L'été dernier, avant le procès, Isabelle Gaston a accordé une entrevue à Josélito Michaud. Dans l'entourage de Guy Turcotte, certaines personnes s'en inquiétaient. «Guy a dit que c'était correct, que ça aidait Isabelle à faire son deuil.» L'émission sera diffusée dimanche.

Les parents de Guy Turcotte, Marguerite Fournier et Réal Turcotte, ont assisté à tout le procès. Mais ils sont incapables d'écouter les nouvelles ou de lire les journaux. «Ils ne veulent même pas qu'on leur en parle.»

Pendant ses délibérations, le jury a demandé à réentendre le témoignage de Guy Turcotte, mais aussi celui de son psychiatre traitant, le Dr Jacques Talbot, qui travaille depuis 43 ans à l'Institut Philippe-Pinel. C'est la Couronne qui l'avait appelé, mais son témoignage aura finalement sans doute servi la défense. D'ailleurs, les avocats de Guy Turcotte ne l'ont pas contre interrogé.

Détachement

Une dizaine de jours après avoir tué ses enfants, Guy Turcotte faisait des listes de choses à faire et d'objets à récupérer dans sa maison. Il parlait de choses aussi précises qu'un chaudron manquant ou un sac de pommes de terre dans une armoire. La réaction qui vient à l'auditeur est de s'épouvanter devant un tel détachement en de pareilles circonstances. Mais le Dr Talbot a expliqué cela par les traits de personnalité obsessive de Guy Turcotte, un individu «hyper contrôlé». C'était aussi sa façon d'éviter de penser à ce qu'il avait fait, «une fuite en avant plutôt que de s'arrêter à l'intolérable». Le psychiatre a aussi décrit un homme suicidaire et souffrant plutôt qu'arrogant. Des explications et des nuances dont le jury a peut-être tenu compte.

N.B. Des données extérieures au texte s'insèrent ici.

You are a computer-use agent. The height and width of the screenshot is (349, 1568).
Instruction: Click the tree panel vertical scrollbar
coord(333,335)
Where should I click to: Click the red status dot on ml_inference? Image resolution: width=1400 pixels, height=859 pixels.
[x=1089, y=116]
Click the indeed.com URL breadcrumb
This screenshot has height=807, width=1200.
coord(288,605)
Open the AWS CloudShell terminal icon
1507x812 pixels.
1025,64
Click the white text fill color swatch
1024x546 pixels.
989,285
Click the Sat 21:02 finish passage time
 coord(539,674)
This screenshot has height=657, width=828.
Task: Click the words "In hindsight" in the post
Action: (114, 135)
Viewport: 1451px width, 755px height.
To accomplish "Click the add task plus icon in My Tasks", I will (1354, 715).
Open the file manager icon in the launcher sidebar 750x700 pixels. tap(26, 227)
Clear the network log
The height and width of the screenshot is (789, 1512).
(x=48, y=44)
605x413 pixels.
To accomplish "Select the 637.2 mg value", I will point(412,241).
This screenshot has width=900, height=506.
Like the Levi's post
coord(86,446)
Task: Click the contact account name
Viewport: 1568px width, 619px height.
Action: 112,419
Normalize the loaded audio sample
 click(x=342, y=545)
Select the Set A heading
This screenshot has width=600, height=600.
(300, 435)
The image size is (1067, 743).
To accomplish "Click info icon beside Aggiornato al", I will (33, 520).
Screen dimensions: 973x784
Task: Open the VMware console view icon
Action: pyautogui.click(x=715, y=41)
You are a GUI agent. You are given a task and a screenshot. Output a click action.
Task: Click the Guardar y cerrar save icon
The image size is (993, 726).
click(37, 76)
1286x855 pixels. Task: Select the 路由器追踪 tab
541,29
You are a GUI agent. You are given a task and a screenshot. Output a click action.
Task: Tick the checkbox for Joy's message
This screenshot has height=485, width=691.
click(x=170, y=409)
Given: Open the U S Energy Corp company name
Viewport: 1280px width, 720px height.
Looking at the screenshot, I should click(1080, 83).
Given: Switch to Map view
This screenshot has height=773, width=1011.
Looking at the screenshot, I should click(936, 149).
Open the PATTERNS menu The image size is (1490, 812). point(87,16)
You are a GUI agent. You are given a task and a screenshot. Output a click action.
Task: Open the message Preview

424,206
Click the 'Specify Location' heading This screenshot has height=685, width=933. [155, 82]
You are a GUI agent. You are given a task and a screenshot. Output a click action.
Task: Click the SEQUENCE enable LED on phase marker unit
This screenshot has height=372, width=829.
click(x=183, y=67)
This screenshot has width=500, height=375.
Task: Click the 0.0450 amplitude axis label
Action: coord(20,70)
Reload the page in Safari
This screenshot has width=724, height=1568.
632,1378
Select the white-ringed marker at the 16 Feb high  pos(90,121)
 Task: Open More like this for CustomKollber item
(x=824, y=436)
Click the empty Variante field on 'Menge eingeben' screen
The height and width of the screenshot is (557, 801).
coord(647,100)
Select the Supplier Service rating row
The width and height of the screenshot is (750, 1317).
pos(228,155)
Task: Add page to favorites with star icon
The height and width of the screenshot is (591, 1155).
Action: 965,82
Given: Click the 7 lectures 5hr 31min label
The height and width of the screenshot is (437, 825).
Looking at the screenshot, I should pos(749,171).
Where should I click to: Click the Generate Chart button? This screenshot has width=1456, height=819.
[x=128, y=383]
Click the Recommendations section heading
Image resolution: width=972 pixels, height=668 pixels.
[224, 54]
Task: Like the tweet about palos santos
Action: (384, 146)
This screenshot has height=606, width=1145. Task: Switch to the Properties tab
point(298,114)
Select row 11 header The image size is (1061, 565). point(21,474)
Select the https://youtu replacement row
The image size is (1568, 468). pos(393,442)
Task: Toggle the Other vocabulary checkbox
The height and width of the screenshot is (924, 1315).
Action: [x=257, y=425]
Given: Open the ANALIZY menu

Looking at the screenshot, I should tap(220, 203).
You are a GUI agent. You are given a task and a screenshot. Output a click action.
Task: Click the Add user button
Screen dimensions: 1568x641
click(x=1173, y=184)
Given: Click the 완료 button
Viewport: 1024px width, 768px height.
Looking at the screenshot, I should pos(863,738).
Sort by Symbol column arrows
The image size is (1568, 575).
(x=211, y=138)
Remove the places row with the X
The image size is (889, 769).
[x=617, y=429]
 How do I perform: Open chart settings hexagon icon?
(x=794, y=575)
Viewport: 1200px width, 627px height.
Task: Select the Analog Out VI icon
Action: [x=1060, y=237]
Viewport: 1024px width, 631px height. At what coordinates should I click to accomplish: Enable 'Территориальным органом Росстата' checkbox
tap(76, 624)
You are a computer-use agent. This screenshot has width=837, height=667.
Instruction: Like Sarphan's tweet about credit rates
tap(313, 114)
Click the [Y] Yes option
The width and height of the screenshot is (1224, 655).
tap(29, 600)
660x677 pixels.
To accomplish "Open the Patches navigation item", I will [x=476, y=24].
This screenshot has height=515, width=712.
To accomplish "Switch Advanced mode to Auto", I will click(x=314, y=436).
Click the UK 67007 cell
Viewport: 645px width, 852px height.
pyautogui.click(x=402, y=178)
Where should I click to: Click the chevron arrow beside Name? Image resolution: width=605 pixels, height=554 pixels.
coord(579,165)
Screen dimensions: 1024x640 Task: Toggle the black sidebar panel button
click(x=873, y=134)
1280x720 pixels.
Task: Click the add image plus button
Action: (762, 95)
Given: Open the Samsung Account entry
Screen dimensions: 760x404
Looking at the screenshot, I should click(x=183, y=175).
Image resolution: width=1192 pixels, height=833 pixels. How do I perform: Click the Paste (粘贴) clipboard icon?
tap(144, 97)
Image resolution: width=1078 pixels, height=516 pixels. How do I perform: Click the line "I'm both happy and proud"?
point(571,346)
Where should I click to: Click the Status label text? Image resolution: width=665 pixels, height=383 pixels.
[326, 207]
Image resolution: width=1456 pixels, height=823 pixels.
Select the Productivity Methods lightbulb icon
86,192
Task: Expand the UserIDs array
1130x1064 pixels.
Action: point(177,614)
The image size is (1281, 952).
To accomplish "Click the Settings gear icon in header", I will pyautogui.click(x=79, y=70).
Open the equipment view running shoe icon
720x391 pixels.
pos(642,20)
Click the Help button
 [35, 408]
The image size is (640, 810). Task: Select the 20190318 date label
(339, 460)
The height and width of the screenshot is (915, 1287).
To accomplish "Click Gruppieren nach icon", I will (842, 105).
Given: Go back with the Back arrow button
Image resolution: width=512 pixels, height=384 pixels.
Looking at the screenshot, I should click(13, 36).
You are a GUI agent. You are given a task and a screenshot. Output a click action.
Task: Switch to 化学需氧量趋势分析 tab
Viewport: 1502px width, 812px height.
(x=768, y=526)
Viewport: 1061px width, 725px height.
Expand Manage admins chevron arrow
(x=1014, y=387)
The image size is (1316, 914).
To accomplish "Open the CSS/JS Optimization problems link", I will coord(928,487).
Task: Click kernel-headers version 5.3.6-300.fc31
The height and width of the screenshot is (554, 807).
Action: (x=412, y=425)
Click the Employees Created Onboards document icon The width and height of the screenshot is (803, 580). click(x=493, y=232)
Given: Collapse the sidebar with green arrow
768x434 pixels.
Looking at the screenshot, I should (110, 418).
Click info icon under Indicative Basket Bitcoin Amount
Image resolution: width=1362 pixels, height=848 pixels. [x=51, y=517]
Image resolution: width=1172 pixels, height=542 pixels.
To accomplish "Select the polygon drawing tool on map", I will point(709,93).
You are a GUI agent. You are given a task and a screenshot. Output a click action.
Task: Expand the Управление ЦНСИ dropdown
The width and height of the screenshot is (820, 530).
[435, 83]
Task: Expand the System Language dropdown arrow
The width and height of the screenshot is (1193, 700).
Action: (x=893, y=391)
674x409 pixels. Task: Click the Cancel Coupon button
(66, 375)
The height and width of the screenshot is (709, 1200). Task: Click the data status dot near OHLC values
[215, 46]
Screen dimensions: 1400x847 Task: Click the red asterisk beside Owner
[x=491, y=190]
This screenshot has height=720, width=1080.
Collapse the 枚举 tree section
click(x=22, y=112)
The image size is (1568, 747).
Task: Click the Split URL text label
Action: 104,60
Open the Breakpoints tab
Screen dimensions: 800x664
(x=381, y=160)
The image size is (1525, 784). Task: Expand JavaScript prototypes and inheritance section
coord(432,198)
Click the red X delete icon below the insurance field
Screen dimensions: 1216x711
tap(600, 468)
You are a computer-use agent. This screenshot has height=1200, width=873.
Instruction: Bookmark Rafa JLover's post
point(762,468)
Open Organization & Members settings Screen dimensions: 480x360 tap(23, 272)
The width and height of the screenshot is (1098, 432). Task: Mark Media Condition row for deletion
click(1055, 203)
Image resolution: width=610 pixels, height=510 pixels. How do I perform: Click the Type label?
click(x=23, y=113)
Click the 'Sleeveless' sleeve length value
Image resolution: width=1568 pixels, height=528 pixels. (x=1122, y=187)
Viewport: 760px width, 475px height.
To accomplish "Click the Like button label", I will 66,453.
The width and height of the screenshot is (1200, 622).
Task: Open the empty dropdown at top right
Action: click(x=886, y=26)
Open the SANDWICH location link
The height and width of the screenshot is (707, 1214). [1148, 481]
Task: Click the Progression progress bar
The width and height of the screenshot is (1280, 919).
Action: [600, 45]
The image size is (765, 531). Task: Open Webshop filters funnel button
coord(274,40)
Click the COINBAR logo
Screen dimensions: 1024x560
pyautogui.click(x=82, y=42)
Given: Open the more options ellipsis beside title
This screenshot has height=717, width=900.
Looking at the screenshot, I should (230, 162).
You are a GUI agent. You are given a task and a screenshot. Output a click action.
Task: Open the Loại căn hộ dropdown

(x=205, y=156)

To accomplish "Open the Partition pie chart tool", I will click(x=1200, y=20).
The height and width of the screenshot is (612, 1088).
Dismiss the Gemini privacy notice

Guy Turcotte a été jugé par 11 personnes qui ont entendu toute la preuve et qui ont été dirigées en droit par le juge Marc David, de la Cour supérieure. Se sont-ils tous trompés? Ce sera à la Cour d'appel d'en juger si le ministère public décide de porter la cause devant elle. Mais une chose demeure: les jurés ne sont pas les seuls à avoir ajusté leur idée en cours de procès. Même si les opinions étaient partagées, le même phénomène s'est produit parmi des personnes du public. «La non-responsabilité, j'y crois. Ce n'est pas le Guy Turcotte qu'on a connu. Il était fier», a confié, pendant le délibéré, une technicienne en cardiologie à la retraite qui a travaillé avec M. Turcotte à l'Hôtel-Dieu.